When we think of American masters, we don’t think of David Bowie, who despite being a master was also the most English rock star ever to live. But an interview with Bowie, never before seen in full, nonetheless appears in the newly opened American Masters archive, having been shot for the long-running PBS series’ 1997 documentary on Lou Reed — if not the most American rock star ever to live, then surely the most New York one. “For me, New York was always James Dean walking out in the middle of the road, and it was always the Fugs, the Village Fugs. It was the Beats and it was SoHo. It was that kind of bohemian intellectual extravagance that made it so vibrant for someone like me, growing up in quite a gray, suburban, tenement-filled South London environment.”

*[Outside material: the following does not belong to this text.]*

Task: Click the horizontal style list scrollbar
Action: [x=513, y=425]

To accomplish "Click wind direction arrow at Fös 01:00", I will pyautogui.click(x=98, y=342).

As with any society or culture, it takes an outsider to see things most clearly, or at any rate most vividly. But then, certain American-born Americans also have pretty vivid impressions of their own. No less a New York icon than Patti Smith, for instance, also sat for an interview about Lou Reed — as well as Bob Dylan, Andy Warhol, the Chelsea Hotel, poetry, labels, improvisation, John Coltrane, Jackson Pollock, CBGB, and much else besides.
Smith’s full interview runs 44 minutes, much longer than the brief clip above, but even it constitutes just a small fraction of the over 1,000 hours of similarly uncut interview footage now made available, complete with searchable transcripts, in the American Masters archive.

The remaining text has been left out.